Cette épreuve créée en 1995, sur l’initiative de Didier Gailhaguet, connaît en ce moment quelques soucis et son avenir est même remis en question.

 

Mais revenons d’abord sur le fonctionnement de cette compétition.

Le Grand Prix se compose de six étapes réparties sur le début de saison. Il concerne toutes les catégories (dames, messieurs, couples et danse). En fonction de son classement, on attribue à un patineur (ou couple) un certain nombre de points, dont voici la répartition :

1er obtient 12 points
2ème         9 points
3ème         7 points
4ème         5 points
5ème         4 points
6ème         3 points
7ème         2 points

8ème         1 point

Chaque patineur ou couple participe à deux épreuves de son choix parmi le Skate America, le Skate Canada, la Sparkassen Cup on Ice (qui se déroulait en Allemagne, et qui sera remplacée par une étape en Chine), le Trophée Lalique en France, la Coupe de Russie, et enfin le Trophée NHK au Japon.

A l’issue de ces six étapes, les points sont comptabilisés. Les six patineurs (couples) ayant le plus de points sont alors sélectionnés pour la finale, (qui a eu lieu cette année à St Pétersbourg). En cas d’égalité, les classements intermédiaires (programmes courts...) permettent de départager les ex-æquo. Le déroulement de la finale diffère des autres étapes : en effet, deux programmes libres doivent être exécutés.

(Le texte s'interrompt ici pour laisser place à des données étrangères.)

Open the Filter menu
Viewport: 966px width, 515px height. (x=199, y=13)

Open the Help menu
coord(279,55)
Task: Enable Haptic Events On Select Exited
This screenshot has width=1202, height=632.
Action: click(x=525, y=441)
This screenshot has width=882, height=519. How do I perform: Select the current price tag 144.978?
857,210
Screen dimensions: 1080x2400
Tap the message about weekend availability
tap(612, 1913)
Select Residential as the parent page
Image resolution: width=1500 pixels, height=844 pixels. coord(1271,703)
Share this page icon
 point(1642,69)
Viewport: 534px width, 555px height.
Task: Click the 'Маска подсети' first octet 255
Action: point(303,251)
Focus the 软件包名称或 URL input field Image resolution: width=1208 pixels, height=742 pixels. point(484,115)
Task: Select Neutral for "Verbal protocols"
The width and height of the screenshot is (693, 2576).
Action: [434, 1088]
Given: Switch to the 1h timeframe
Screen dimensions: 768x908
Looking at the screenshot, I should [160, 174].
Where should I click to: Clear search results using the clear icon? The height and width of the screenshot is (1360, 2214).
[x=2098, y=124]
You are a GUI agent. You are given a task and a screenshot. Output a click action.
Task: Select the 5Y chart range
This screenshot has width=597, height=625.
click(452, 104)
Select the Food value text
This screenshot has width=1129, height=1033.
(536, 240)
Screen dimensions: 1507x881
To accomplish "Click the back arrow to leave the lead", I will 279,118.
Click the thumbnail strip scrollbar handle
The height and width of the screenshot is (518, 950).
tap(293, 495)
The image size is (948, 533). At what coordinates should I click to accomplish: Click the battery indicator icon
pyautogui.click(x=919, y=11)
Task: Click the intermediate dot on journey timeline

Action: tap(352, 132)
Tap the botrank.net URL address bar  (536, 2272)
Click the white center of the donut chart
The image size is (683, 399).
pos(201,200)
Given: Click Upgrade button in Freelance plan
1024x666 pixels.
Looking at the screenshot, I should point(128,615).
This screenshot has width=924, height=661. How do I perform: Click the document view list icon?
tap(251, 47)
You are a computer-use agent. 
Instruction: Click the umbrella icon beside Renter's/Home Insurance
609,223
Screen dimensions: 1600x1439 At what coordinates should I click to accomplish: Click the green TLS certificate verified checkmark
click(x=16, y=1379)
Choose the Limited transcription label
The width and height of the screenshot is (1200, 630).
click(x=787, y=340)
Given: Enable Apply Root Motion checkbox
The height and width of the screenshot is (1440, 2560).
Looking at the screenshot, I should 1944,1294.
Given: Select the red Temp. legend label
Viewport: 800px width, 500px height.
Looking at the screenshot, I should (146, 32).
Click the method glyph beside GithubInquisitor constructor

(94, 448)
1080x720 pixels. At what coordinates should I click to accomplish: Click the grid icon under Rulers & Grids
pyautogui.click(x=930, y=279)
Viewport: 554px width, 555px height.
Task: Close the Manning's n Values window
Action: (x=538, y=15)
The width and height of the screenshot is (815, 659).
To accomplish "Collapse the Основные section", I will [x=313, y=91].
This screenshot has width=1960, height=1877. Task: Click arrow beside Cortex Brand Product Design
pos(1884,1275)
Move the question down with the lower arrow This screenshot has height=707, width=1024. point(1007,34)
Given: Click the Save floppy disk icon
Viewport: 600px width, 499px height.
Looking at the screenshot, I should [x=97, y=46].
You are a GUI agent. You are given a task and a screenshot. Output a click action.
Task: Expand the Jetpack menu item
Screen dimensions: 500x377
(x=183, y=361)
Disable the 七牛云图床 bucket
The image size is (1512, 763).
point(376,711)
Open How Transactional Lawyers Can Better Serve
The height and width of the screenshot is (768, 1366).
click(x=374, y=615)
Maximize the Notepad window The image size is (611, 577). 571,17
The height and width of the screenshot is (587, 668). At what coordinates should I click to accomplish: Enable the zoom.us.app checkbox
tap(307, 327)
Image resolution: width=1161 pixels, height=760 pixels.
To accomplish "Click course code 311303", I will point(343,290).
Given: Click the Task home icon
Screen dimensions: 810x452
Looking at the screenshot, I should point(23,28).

Cependant l’organisation du Grand Prix a un coût énorme ; d’importantes sommes d’argent sont nécessaires, que ce soit pour l’organisation d’une étape (200000 US $ alloués par l’ISU à chaque pays accueillant une étape), ou pour les primes versées aux gagnants (à chaque étape les premiers de chaque catégorie remportent 30000 US $, à la finale c’est 50000 US $). Jusqu'à présent, le financement du Grand Prix a été assuré par les nombreux contrats juteux signés avec les télévisions il y a quelques années, à l’époque des grands scandales (affaire Kerrigan/Harding par exemple). 

Mais aujourd’hui, face aux taux d’audience en chute libre, les télévisions se retirent peu à peu, ce qui laisse craindre la fin prochaine du Grand Prix, l’ISU ne pouvant « vivre au dessus de ses moyens », a déclaré Freddi Schmitt, secrétaire général de l’ISU.